Pull out every line below holding the word "each".

───── EXERCISE DATA

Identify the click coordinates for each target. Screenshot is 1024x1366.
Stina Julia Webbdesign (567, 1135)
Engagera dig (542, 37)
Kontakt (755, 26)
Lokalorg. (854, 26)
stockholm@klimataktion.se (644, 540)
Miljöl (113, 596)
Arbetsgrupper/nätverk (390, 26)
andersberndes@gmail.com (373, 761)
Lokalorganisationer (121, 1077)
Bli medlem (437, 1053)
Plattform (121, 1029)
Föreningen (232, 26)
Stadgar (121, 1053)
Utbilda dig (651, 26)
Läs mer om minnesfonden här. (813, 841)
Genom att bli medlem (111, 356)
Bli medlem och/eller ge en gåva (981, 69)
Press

──────────
───── EXERCISE DATA

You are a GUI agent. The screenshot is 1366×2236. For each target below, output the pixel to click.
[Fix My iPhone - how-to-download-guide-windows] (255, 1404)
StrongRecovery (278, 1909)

──────────

▶ _ANSWER SPACE_:
Identify the click coordinates for each target. Screenshot is 1024x1366.
You are a GUI agent. The screenshot is 1366×2236. For each target below, output the pixel to click.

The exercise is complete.